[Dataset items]
⟨

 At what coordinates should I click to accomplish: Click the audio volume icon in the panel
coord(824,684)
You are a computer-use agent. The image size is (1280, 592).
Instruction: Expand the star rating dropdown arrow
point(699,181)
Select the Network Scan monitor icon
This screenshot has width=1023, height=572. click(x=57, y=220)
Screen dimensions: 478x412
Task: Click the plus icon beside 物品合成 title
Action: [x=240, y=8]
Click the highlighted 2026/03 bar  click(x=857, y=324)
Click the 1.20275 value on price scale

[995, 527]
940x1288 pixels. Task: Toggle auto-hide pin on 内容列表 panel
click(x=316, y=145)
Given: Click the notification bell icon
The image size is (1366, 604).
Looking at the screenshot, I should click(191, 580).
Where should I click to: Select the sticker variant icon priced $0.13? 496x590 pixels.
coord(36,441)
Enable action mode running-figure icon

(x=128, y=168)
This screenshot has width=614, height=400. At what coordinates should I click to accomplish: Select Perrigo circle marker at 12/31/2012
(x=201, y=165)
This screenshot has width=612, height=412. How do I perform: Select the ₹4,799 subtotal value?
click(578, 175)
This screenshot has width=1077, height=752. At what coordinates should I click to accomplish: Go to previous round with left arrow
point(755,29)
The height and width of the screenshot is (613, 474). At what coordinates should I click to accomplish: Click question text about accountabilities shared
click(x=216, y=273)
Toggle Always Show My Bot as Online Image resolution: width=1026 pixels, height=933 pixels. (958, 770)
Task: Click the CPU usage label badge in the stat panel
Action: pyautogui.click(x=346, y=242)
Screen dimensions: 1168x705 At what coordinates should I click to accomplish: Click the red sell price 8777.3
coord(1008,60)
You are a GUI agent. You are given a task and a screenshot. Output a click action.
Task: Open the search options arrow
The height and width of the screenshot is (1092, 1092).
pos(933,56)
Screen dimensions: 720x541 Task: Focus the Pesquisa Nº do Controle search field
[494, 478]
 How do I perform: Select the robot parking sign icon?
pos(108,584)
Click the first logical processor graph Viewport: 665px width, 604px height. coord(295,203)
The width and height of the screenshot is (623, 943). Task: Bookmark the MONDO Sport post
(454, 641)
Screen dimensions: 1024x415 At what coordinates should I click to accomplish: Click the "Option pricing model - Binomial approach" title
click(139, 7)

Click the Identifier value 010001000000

⟩

- WORK TO DO -
Please pick out and copy every line in the rows above that contains the word "panel". Letter case counts.

- FULL SOLUTION -
 At what coordinates should I click to accomplish: Click the audio volume icon in the panel
940x1288 pixels. Task: Toggle auto-hide pin on 内容列表 panel
Task: Click the CPU usage label badge in the stat panel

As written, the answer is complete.